SUPPLIED DATA →
──────────────────────────────
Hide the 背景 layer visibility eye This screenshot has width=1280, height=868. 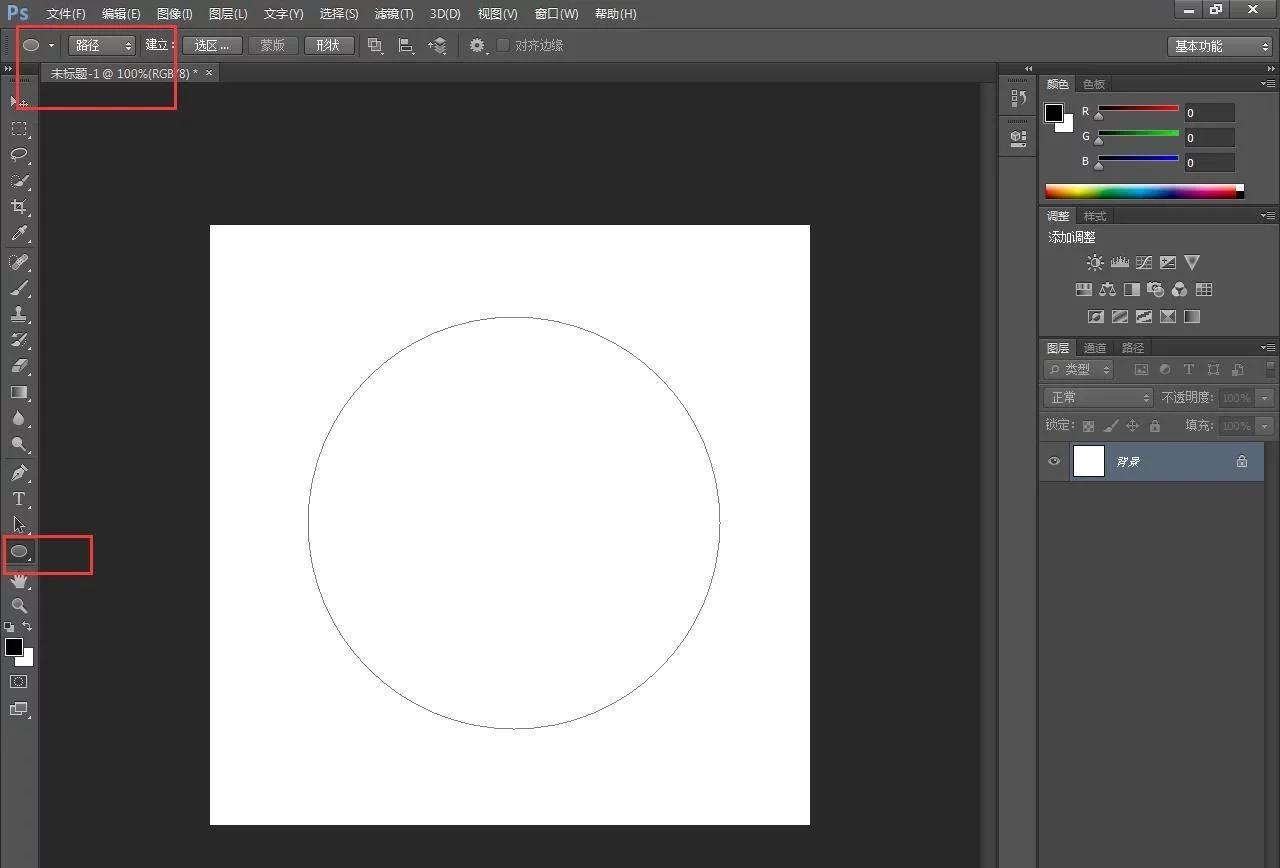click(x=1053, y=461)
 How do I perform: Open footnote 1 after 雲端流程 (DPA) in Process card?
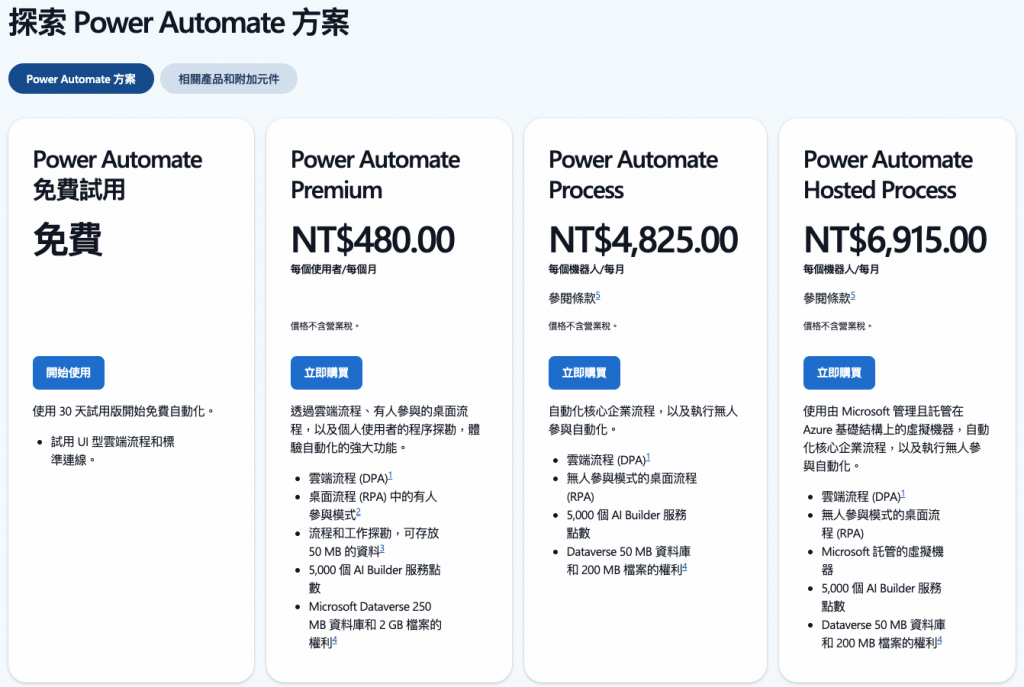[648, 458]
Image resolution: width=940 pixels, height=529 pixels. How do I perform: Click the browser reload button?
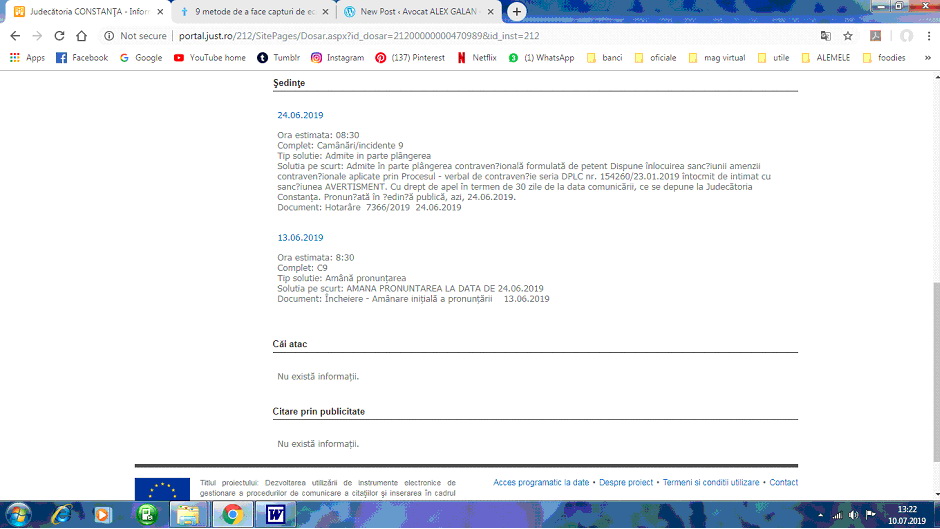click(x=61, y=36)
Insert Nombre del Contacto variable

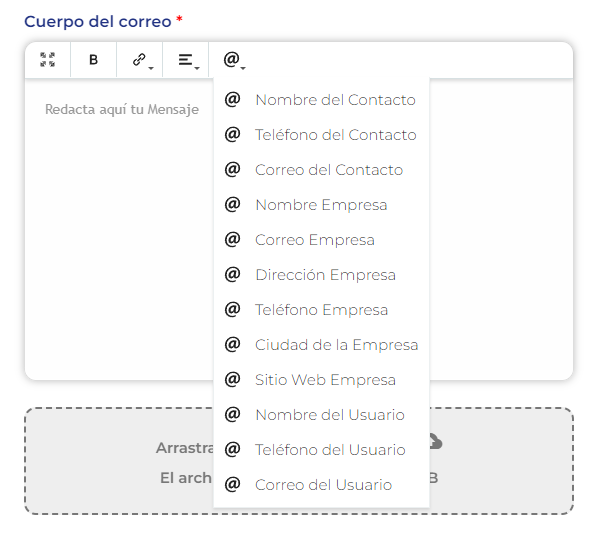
──────────────────────────────
WHAT IS BEING ASKED → Pictures do not go in the copy. Write out exactly the lines from the line containing "How do I perform: Open" through the last line of the listing.

RESPONSE TO THE EXERCISE →
 How do I perform: Open footnote 1 after 雲端流程 (DPA) in Process card?
[648, 458]
Image resolution: width=940 pixels, height=529 pixels. How do I perform: Click the browser reload button?
click(x=61, y=36)
Insert Nombre del Contacto variable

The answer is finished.